The gobies of the Oman Sea and Persian Gulf have not been extensively studied, with data available for only a limited number of species. This is primarily due to factors such as their low economic value, small size, cryptic appearance and behavior, incomplete geographic sampling, their presence in challenging habitats that are difficult to sample, and lack of systematic studies and less attention from ichthyologists. Recent taxonomic studies in these regions however, have led to the description of several new species, including Silhouettea ghazalae ( Kovačić et al. 2020) and Oxyurichthys omanensis ( Zarei et al. 2022) , as well as new records such as Favonigobius reichei (Bleeker, 1854) by Sadeghi et al. (2017), Coryogalops tessellatus (Randall, 1994) by Sadeghi et al. (2019a), Cryptocentrus cyanotaenia (Bleeker, 1853) by Sadeghi et al. (2019b), Stonogobiops nematodes (Hoese & Randall, 1982) by Ghanbarifardi & Lagzian (2019), Palutrus scapulopunctatus (de Beaufort, 1912) and Bathygobius cocosensis (Bleeker, 1854) by Sadeghi & Esmaeili (2019a, b), Glossogobius tenuiformis (Fowler, 1934) by Al Jufaili et al. (2022), Eleotris acanthopomus (Bleeker, 1853) by Esmaeili et al. (2022), and Favonigobius gymnauchen (Bleeker, 1860) and clade B of the Glossogobius giuris by Zarei et al. (2023a, b).

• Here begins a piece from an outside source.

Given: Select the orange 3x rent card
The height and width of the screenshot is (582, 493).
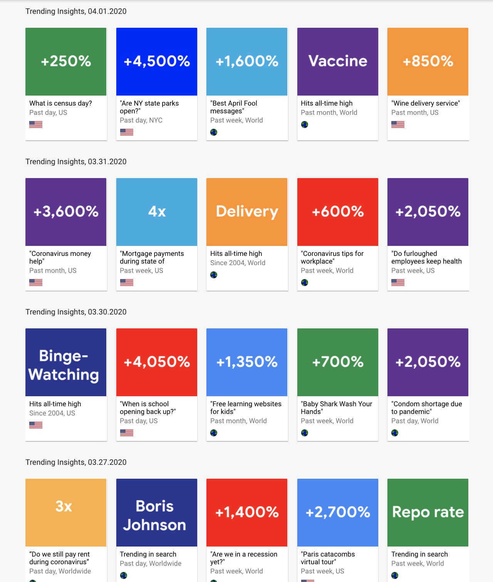Looking at the screenshot, I should click(x=66, y=512).

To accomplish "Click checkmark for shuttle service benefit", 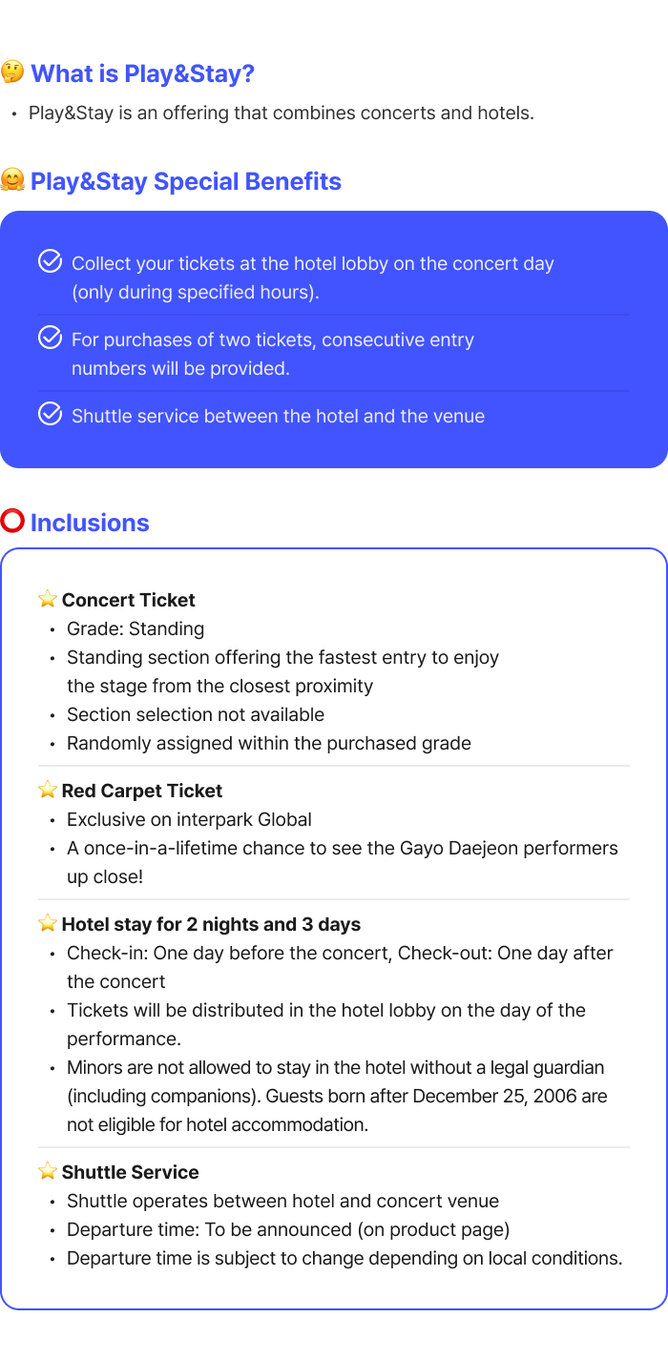I will click(50, 414).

In the Red Sea basin, Golani & Fricke (2018) documented 153 goby species. However, a recent update by Bogorodsky & Goren (2023) added 20 species to the list and corrected the identification of seven species. These findings suggest a significant increase in goby species richness in the northwestern Indian Ocean over the past decade, largely driven by increased sampling, the integration of molecular analyses into taxonomic research, and the re-examination of previously collected specimens stored in zoological collections.

Although the biology of species within Glossogobius remains insufficiently understood, it is generally assumed that widely distributed species such as G. laticeps , G. giuris ‘ clade B ’ and G. aureus Akihito & Meguro, 1975 exhibit amphidromous behavior. These species are typically found in freshwater as adults, with juveniles occasionally inhabiting estuaries. They breed in freshwater, have marine and estuarine larval and post-larval stages, and eventually return to rivers (e.g., Hoese & Allen 2012; Hoese & Hammer 2021). Consequently, the dispersal of G. laticeps to the northwestern Indian Ocean likely occurred via larval transport facilitated by the North Equatorial Current, which flows from east to west, originating south of the Indonesian islands.